Locate every line in the records below that contains the word "computer", and copy each one.

*** Block opens ***

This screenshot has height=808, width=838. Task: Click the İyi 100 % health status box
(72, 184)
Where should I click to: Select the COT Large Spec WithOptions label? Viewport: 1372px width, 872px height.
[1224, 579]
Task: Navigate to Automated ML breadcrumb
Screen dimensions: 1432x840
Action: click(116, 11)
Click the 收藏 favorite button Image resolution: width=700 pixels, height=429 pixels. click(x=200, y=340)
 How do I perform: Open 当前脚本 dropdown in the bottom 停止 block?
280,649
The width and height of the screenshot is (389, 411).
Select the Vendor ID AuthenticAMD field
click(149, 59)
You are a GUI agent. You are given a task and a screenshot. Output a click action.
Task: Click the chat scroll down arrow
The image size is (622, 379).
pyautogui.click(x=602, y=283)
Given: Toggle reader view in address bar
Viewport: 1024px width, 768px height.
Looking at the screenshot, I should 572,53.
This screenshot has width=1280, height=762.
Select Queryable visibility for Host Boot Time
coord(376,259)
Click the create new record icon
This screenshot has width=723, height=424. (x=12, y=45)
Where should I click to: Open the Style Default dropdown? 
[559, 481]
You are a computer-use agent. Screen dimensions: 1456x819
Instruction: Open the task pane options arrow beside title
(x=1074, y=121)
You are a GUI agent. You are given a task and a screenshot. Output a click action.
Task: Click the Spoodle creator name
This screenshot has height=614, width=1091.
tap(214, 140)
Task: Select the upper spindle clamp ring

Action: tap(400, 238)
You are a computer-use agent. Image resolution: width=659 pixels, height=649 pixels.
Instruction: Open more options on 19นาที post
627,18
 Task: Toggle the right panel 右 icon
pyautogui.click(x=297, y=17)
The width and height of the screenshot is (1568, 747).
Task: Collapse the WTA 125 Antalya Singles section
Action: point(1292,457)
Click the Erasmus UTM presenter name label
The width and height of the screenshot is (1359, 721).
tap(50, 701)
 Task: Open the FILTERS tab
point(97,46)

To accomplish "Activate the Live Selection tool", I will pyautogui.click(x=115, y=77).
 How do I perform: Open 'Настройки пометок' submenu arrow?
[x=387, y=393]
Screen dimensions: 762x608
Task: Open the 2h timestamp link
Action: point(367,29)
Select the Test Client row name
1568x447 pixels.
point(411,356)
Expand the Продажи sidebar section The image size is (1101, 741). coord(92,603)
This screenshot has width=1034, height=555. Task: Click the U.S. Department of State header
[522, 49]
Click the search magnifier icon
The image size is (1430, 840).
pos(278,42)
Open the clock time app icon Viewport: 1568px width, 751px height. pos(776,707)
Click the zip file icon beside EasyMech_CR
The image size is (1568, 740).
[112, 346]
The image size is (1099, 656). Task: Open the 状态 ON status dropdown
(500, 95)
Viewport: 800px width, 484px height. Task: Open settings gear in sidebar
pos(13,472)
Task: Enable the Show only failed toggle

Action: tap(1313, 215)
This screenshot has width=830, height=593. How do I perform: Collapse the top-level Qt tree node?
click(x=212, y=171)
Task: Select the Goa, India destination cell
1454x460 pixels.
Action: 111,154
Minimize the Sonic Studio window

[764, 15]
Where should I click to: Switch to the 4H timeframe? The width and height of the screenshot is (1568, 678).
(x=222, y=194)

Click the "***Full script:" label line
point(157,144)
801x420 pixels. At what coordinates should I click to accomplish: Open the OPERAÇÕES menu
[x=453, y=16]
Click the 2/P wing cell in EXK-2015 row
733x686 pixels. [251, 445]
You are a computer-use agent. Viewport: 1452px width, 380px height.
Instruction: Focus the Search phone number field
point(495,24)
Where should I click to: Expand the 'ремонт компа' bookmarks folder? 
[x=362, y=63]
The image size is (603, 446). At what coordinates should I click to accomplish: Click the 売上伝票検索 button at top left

*** Block closes ***

TASK ANSWER ::
You are a computer-use agent. Screen dimensions: 1456x819
You are a computer-use agent. Image resolution: width=659 pixels, height=649 pixels.
You are a computer-use agent. Viewport: 1452px width, 380px height.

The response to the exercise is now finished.